(What to do): Throughout the records below, find each line holding "logo" and copy it.

(Input data):
⁂

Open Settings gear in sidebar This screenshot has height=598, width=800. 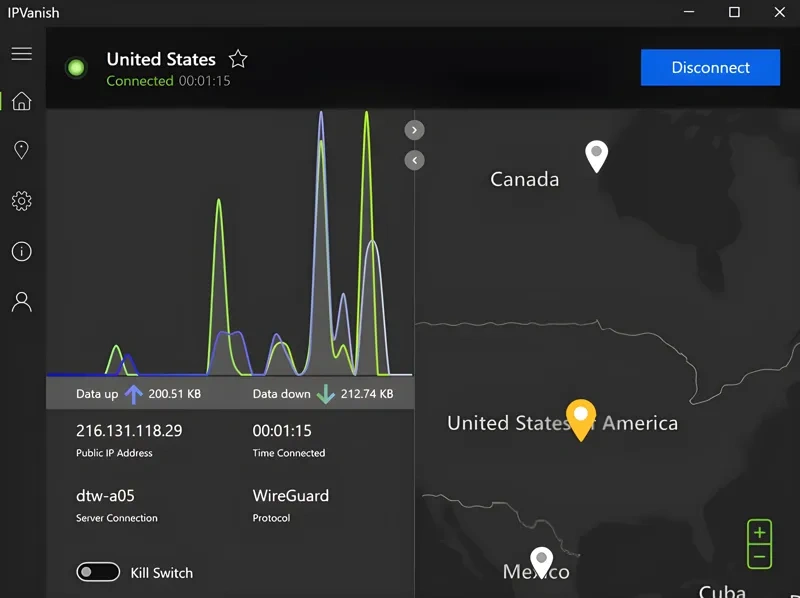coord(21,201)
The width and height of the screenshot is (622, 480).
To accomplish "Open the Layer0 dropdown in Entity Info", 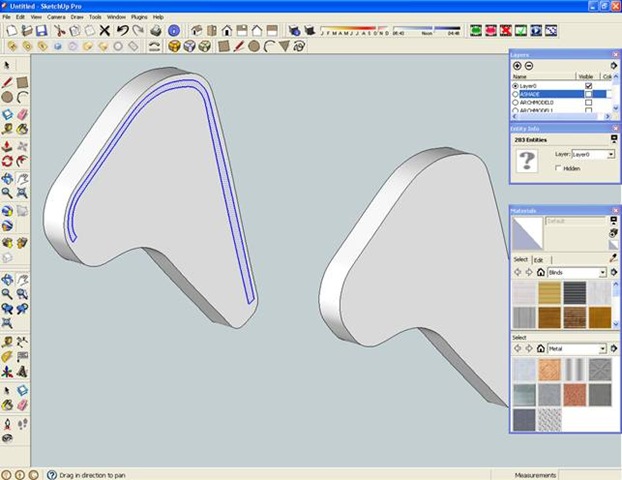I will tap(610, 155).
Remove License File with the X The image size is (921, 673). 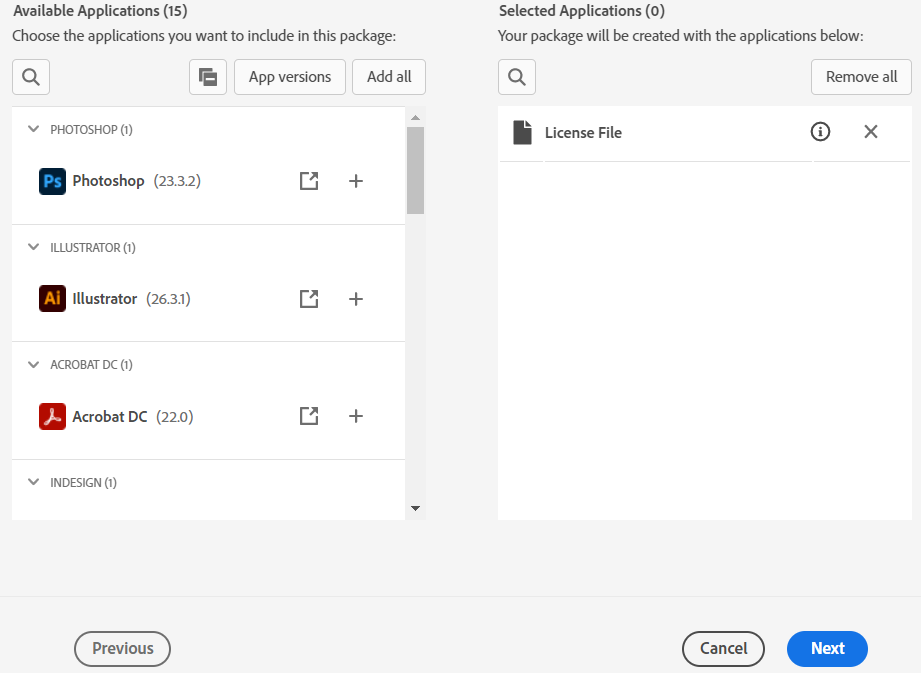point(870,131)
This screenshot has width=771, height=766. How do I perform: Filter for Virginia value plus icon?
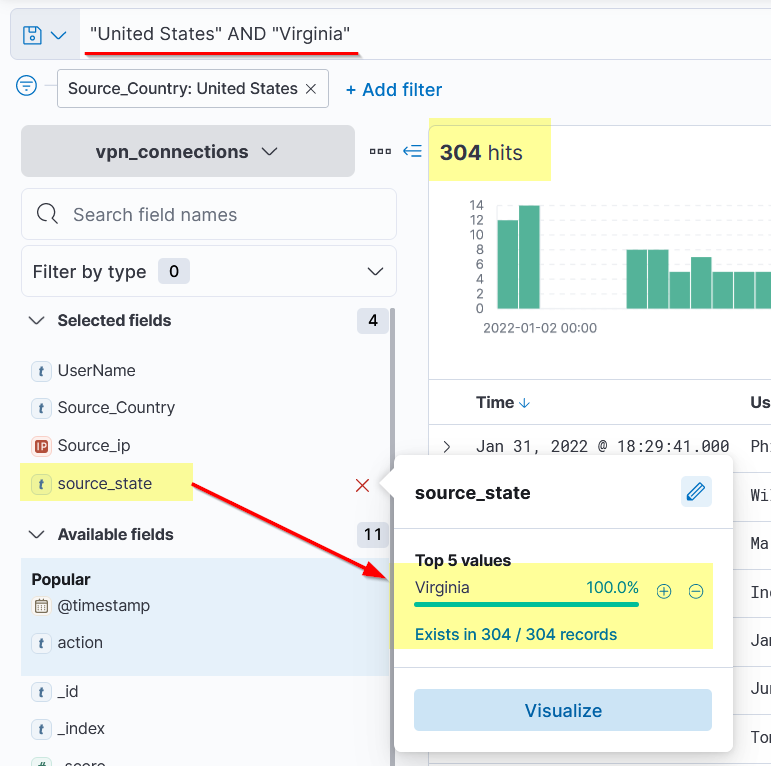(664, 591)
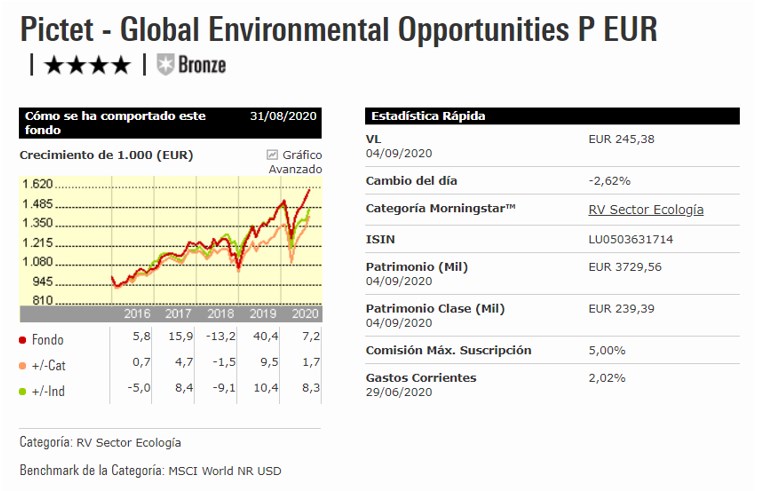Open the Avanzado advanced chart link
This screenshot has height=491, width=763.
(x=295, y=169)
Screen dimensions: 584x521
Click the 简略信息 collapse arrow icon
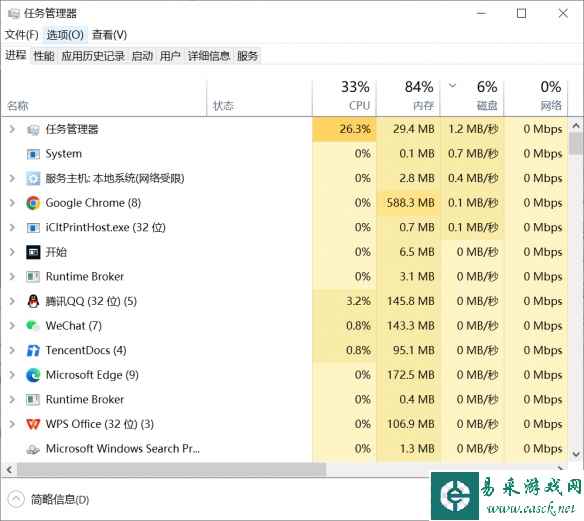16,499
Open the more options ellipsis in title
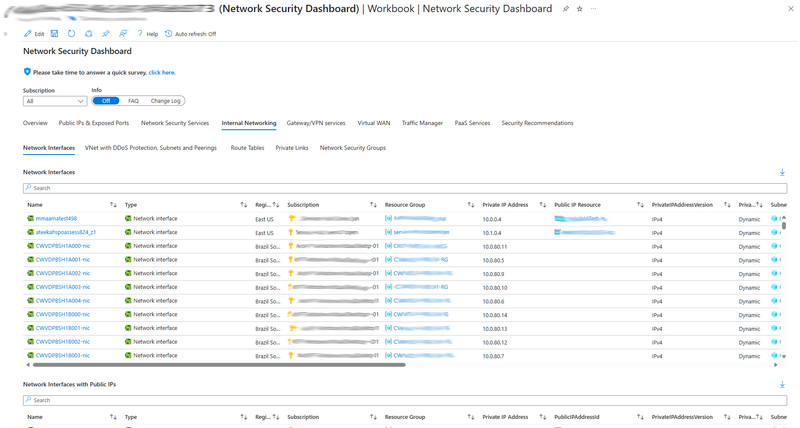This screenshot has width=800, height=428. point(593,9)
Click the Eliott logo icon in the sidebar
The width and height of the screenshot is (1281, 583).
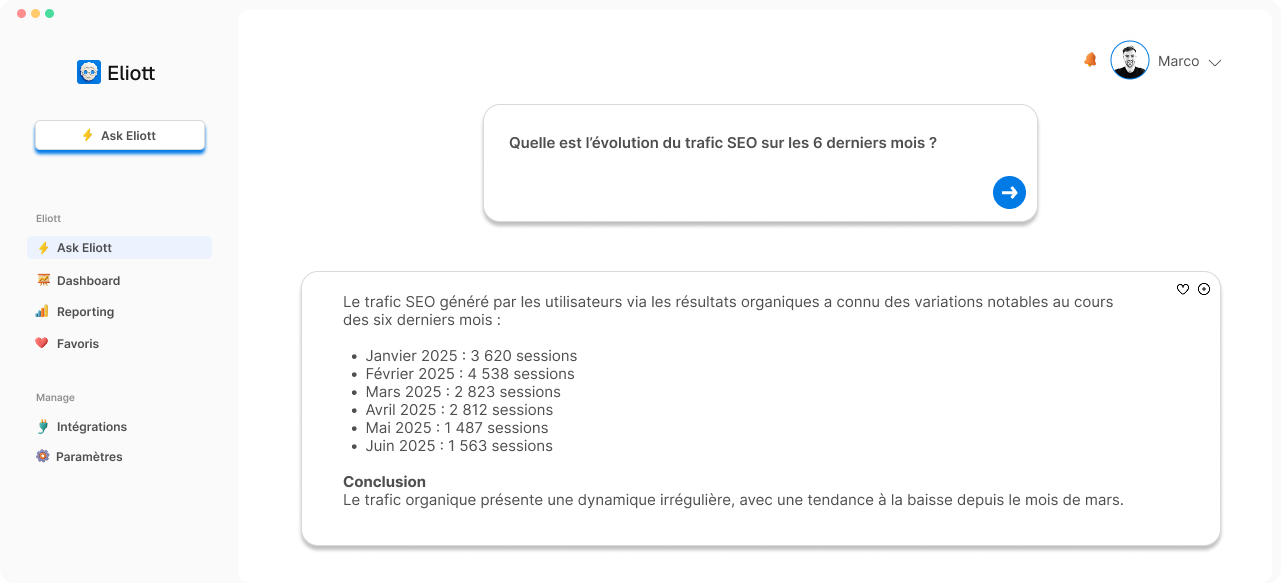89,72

⁂

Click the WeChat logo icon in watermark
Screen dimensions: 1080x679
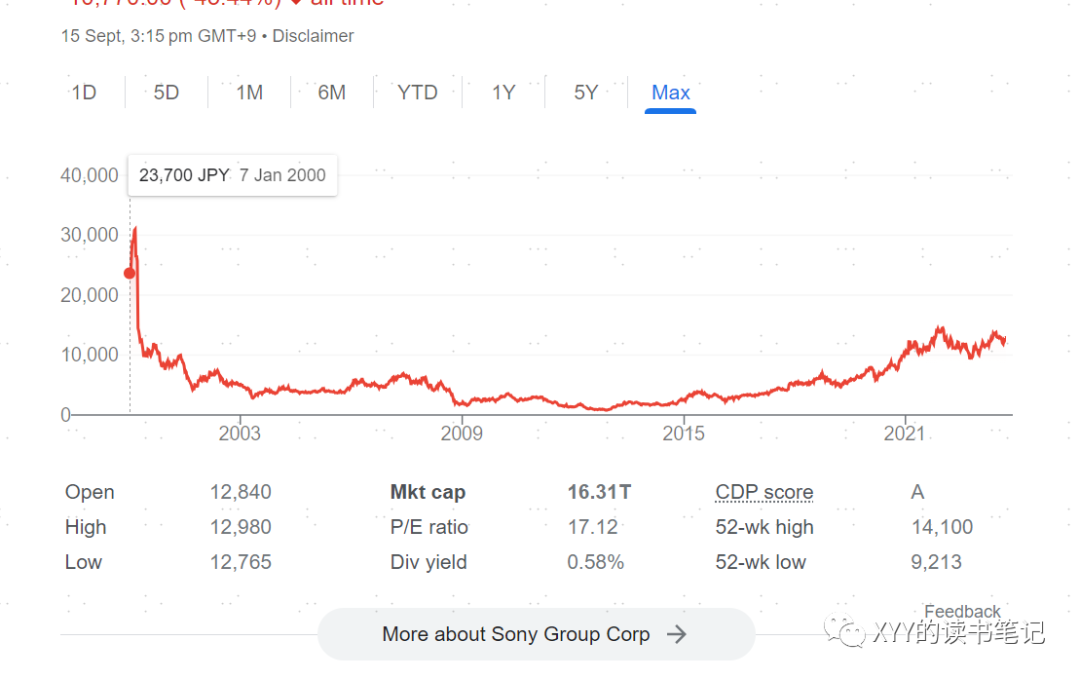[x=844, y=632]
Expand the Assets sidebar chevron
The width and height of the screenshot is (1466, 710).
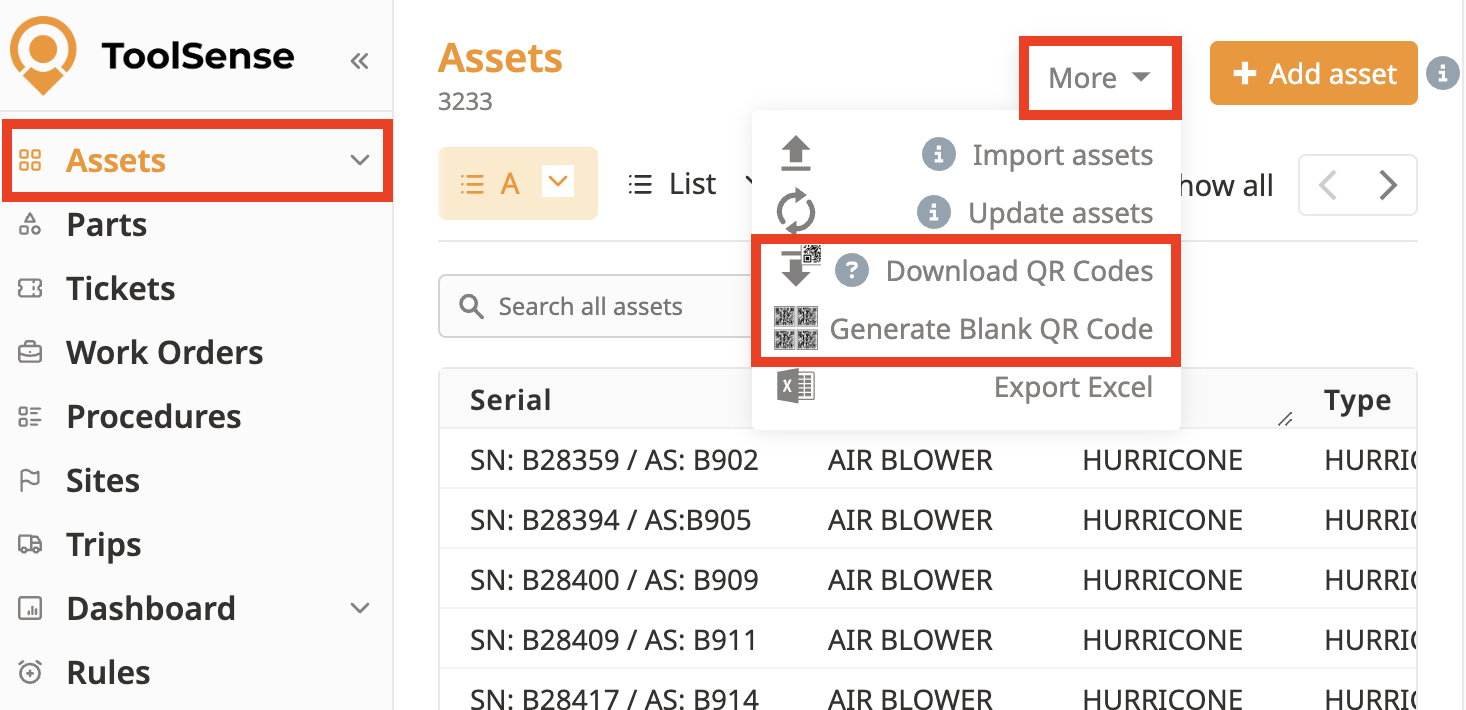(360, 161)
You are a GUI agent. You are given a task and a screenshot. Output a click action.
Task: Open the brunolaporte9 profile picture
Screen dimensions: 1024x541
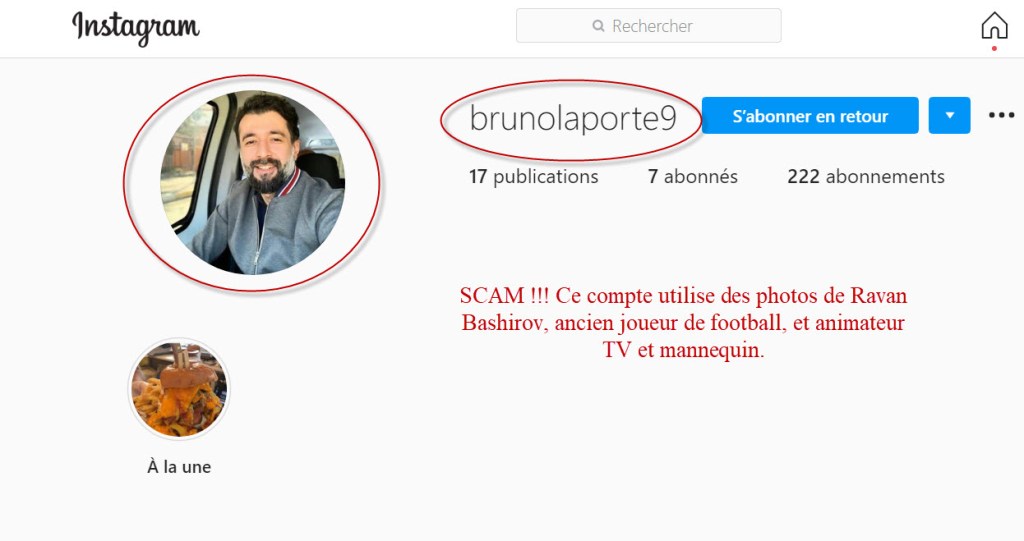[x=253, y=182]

⁂

(Answer to this task):
Click the Eliott logo icon in the sidebar
Click the WeChat logo icon in watermark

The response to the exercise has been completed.